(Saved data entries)
------------------------------------------------------------------------

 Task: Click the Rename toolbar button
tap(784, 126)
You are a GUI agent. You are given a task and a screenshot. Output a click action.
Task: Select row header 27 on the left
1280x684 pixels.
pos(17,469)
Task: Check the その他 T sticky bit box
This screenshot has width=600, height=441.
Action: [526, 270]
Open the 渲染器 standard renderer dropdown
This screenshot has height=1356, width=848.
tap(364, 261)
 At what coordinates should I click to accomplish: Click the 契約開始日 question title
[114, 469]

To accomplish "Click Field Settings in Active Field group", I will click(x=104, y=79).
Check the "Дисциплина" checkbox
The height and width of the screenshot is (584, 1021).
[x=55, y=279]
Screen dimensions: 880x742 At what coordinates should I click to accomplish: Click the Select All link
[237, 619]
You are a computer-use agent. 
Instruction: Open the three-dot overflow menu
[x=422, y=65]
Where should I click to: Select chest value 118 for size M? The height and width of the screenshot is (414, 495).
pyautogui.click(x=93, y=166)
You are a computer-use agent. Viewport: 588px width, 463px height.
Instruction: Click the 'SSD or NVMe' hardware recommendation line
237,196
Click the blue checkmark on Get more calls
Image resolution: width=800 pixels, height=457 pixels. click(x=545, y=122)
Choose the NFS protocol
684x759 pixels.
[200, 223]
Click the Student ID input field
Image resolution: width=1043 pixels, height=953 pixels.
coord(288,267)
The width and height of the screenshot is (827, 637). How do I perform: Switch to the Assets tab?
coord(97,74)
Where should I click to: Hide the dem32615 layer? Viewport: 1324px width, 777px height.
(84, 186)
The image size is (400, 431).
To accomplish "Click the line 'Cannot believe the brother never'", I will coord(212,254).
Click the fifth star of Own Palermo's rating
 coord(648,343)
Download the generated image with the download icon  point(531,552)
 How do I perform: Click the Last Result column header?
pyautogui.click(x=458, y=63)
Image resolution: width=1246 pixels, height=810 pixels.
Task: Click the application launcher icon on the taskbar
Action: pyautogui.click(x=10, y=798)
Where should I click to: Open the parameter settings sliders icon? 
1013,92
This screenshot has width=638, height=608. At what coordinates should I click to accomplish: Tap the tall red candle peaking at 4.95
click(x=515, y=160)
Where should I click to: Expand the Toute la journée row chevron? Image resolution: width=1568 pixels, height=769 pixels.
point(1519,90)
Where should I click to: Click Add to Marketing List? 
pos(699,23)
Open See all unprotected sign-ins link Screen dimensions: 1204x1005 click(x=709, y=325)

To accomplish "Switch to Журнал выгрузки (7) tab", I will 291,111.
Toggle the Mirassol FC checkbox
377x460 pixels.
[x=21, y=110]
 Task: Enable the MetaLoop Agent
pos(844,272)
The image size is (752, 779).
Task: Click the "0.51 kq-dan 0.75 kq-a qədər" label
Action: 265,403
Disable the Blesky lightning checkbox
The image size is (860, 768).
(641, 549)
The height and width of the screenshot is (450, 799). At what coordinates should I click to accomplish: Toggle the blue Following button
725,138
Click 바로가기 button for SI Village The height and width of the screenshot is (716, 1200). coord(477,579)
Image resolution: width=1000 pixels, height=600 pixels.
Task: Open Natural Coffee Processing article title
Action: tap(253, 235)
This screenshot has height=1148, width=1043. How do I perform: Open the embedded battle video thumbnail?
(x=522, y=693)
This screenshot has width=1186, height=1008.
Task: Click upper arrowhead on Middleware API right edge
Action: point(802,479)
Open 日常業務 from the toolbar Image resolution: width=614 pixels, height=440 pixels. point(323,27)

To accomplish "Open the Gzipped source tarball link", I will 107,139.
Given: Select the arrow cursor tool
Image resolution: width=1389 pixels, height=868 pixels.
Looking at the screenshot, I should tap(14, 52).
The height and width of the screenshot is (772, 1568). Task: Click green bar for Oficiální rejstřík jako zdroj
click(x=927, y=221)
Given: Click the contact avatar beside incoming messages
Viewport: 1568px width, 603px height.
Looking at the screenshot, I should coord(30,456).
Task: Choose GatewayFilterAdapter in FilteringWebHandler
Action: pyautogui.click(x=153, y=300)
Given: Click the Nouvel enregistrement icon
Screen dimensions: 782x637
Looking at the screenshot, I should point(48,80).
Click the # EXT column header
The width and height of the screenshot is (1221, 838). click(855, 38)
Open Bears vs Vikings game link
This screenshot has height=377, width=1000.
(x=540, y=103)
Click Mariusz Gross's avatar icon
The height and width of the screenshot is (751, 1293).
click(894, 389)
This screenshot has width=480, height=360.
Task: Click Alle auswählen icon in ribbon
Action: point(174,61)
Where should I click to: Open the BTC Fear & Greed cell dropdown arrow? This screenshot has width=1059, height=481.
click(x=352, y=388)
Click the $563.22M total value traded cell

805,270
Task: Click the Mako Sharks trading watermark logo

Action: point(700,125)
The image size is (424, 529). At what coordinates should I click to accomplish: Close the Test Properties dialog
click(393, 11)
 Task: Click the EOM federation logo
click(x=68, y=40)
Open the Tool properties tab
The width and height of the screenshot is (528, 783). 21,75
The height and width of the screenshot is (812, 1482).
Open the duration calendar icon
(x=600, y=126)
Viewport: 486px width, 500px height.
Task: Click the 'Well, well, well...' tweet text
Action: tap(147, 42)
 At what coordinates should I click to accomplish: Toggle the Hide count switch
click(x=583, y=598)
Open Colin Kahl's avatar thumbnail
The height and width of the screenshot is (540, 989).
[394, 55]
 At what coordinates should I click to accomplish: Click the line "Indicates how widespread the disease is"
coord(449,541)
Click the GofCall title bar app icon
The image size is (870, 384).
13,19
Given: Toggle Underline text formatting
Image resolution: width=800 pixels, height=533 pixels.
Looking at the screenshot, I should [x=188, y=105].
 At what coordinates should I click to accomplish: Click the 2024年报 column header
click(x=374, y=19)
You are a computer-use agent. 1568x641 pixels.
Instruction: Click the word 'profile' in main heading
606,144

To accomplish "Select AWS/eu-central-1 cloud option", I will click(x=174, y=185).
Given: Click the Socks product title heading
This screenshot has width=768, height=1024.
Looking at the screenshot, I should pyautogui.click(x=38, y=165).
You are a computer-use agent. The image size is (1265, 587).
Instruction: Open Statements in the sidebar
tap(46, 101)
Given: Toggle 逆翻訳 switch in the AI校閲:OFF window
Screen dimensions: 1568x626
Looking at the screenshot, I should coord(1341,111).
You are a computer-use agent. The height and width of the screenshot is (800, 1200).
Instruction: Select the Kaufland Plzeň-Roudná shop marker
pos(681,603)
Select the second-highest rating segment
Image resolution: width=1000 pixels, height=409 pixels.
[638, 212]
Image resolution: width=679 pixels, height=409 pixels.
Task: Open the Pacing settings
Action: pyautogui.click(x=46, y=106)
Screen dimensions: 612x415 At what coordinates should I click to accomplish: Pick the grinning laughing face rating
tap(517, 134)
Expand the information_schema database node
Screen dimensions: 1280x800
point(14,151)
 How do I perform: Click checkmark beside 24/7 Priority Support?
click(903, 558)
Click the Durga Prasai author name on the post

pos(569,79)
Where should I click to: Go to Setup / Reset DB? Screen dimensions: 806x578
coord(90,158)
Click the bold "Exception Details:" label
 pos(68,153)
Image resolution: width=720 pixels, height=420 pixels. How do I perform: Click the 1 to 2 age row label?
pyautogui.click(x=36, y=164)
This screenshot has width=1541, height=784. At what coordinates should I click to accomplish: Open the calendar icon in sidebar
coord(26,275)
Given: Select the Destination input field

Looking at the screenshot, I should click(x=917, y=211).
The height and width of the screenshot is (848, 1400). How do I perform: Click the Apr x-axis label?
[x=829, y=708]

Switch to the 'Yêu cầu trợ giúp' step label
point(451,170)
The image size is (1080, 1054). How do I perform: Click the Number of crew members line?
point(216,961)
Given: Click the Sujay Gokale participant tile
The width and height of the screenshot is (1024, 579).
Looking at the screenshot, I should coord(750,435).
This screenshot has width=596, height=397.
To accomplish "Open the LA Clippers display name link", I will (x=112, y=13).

------------------------------------------------------------------------

**WHAT NEEDS TO BE DONE**:
Write out each line above with the word "computer".

**RESPONSE TO THIS EXERCISE**:
You are a computer-use agent. 
You are a computer-use agent. Viewport: 588px width, 463px height.
You are a computer-use agent. 1568x641 pixels.
You are a computer-use agent. The image size is (1265, 587).
You are a computer-use agent. The height and width of the screenshot is (800, 1200).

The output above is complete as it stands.